US President Donald Trump’s “liberation day” tariff proposals have left the global financial markets shell-shocked at their severity, causing volatility to spike to levels synonymous with historic bear market events like the global financial crisis and the COVID-19 pandemic. As investors pause to consider the consequences of what seems like an abrupt and chaotic end to economic globalization, the only thing that is certain for now is uncertainty.

Should final tariff policy settle at the initially published rates, the structural damage to the global economy would be profound and warrant such extreme market moves. Since Trump holds unilateral power over US tariff policy, the tariffs can be reversed just as swiftly as they were imposed, without the need for legislation, if the US reaches agreements with its trade partners. 

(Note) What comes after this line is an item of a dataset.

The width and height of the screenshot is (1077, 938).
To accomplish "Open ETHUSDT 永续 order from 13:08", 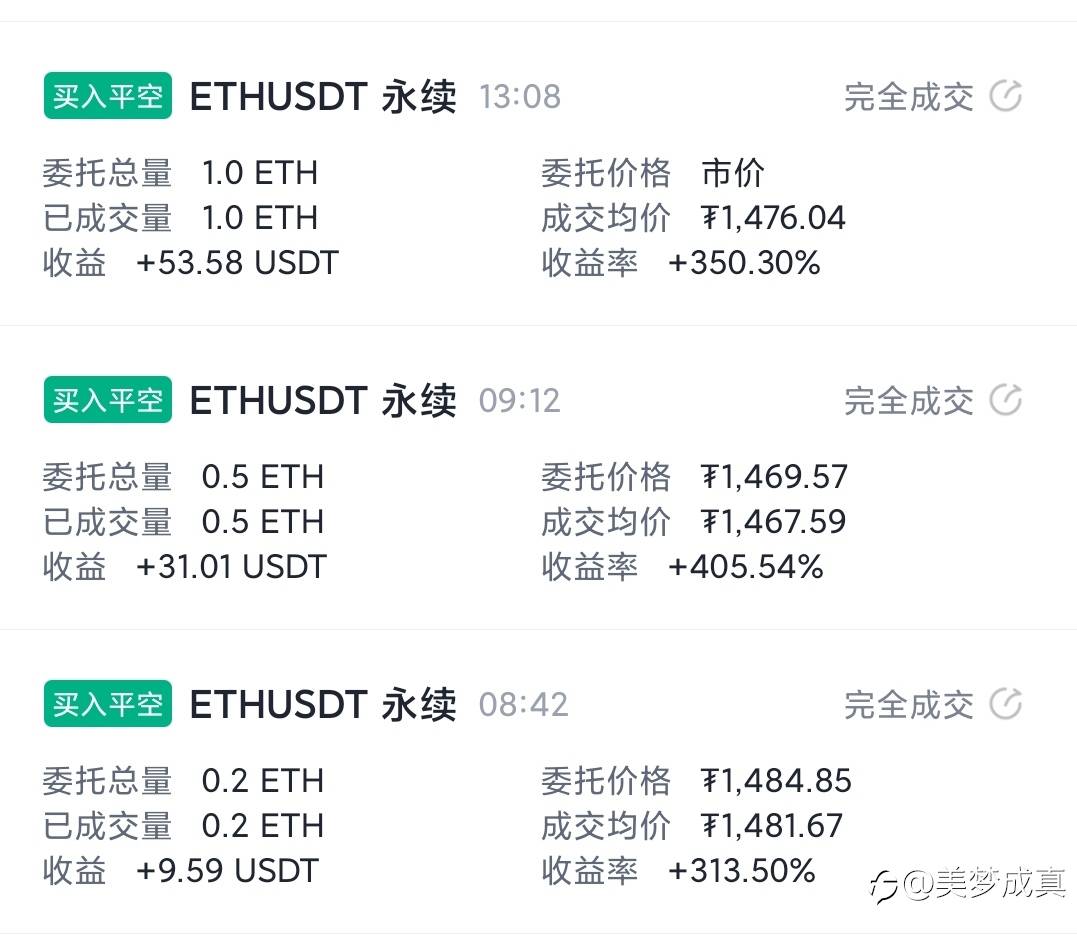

While recession risk has materially risen, underlying global economic conditions prior to the escalation in the trade war were solid and many central banks, including the US Federal Reserve, were navigating soft landings. Despite high policy uncertainty, which has bruised this outlook, we believe as risk markets continue to price in the likelihood of a global recession, maintaining a slightly pro-risk stance may be prudent.

Figure 1

Are current credit spreads vulnerable to a sudden repricing of rates?

Investment implications

  • Historically, spikes in the VIX above 30 have been associated with strong forward returns in global equities. The bottom chart in Figure 1 shows that, on average, equity market weakness tends to only last one month after a spike in the VIX and is followed by a strong recovery in the medium term.
  • As fixed income spreads have widened and even US Treasuries have wavered as US-initiated tariffs have raised questions about their credibility as safe-haven assets, the traditional negative correlation between equities and bonds that made them reliable diversifiers might not be as consistent. Elevated macro volatility and stock dispersion could benefit alternative asset strategies and enhance their diversification potential.
  • Although the dynamics of bond and equity correlation have been more complex in recent years, even prior to the current market volatility, we believe fixed income will continue to serve an important role in diversified portfolios. Higher yields offer an attractive entry point to produce income, which could facilitate compelling total returns over time for multi-asset portfolios.

What we are watching

  • Countermeasures to US tariffs proposed by global trade partners, which are varied and evolving rapidly, and their willingness to negotiate terms or seek to retaliate. 
  • Central bank policies faced with the potential conundrum of lowering rates to address weakening growth or raising rates should inflation accelerate; global fiscal policies as countries seek to fill the void from an isolationist US foreign policy.
  • Trade policy crystallization versus ongoing volatility driving what may be short-term equity sector and regional dislocations or structurally more attractive long-term opportunities.